» Tasks:
• 1. Translate this sentence from the excerpt on tourism's impact into Spanish: "One company is even promising rides to the moon by 2030!"
• 2. Pick up the passage about tourism's environmental toll right after its final sentence and keep writing in the same voice.
═════ Excerpt provided
There's a growing concern about the ecological effect tourists are having on sensitive parts of the world, but even locals are getting angry about being overrun with tourists in such meccas as Venice.

It seems there's nowhere tourists can't or won't go, except space and the bottom of the sea, and Richard Branson is trying to take tourists into space. One company is even promising rides to the moon by 2030!

Part of the problem is the unique combination of human population growth (out of control right now as the world plunges headlong towards 10 billion in the next decade - the single greatest negative environmental factor on the planet, but something no politicians want to talk about), increasing levels of per capita income as we "grow our economies", and ease of access to fast travel. As a consequence people are saying "take a cruise and hang the consequences" as the vast ocean liners pollute the oceans or ruin Venice.
══════════
═════ Data segment
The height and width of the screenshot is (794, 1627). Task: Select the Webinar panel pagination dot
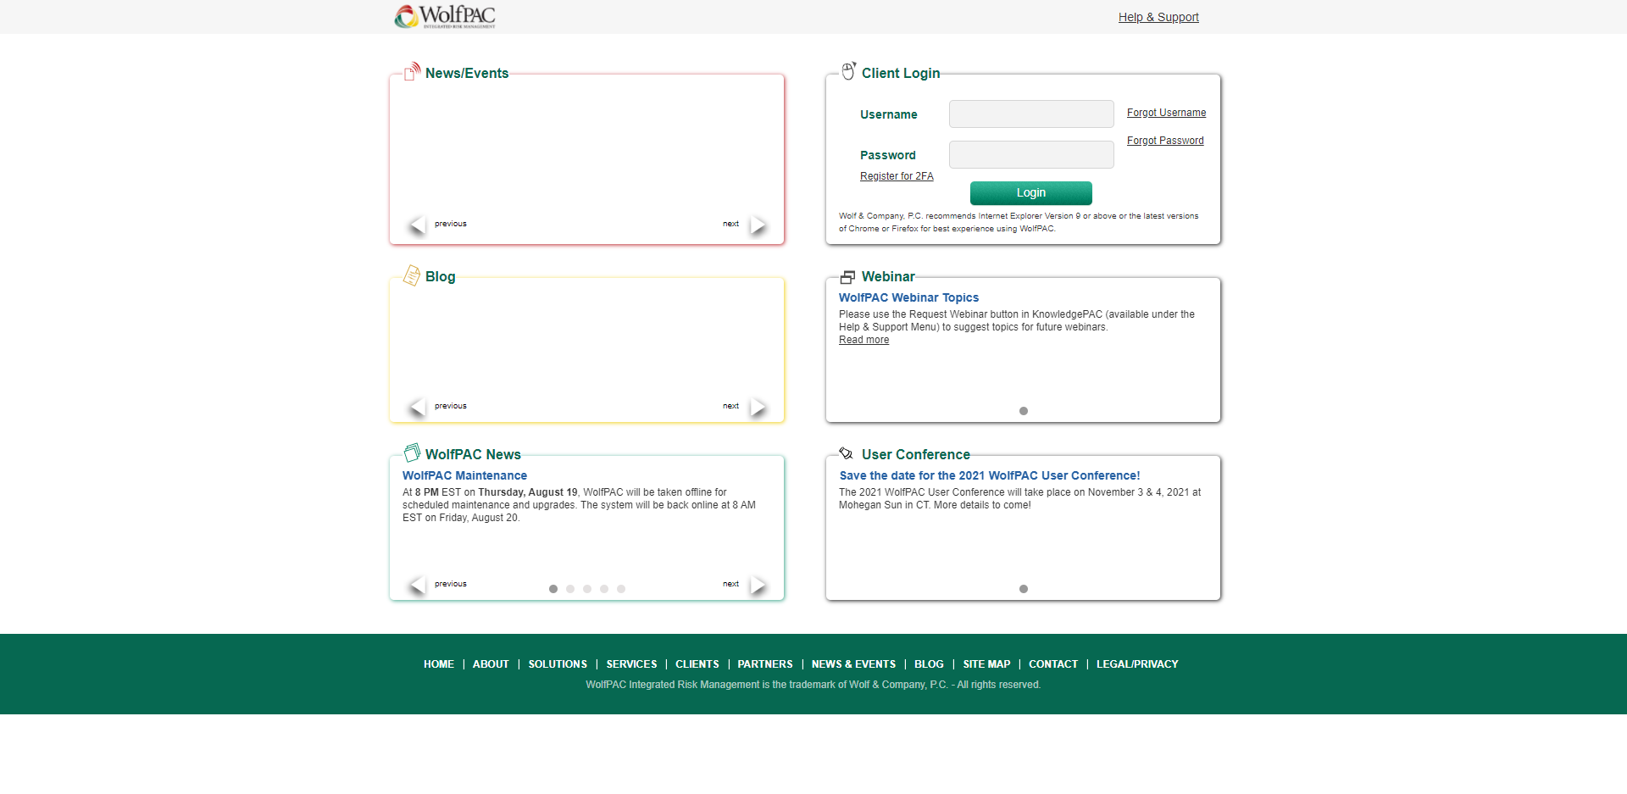[1024, 411]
══════════
» Written responses:
• 1. ¡Una empresa incluso promete viajes a la luna para 2030!

• 2.
Two images I saw recently summed up tourist overcrowding to perfection.

1. In a photography magazine recently there was a picture of a landscape scene in New Zealand (the Wanaka Tree is one, but this was another site) where tourists with IPhones are queuing for hours to get "the shot". Anyone who has been to parts of the Grand Canyon or Yosemite will have seen similar things. One professional photographer turned his camera from the scene to take a picture of hundreds of tourists in a queue to walk to the edge of a narrow ledge and have their photo taken looking into the abyss. It might well have been a parable of what excessive tourism is doing to the world!

2. The other and much more famous image is the one below of a conga line of "tourist" climbers trying to tick off their bucket list climb of the world's highest mountain. There is a very good article in The Good Weekend on this very subject. It's well worth the read.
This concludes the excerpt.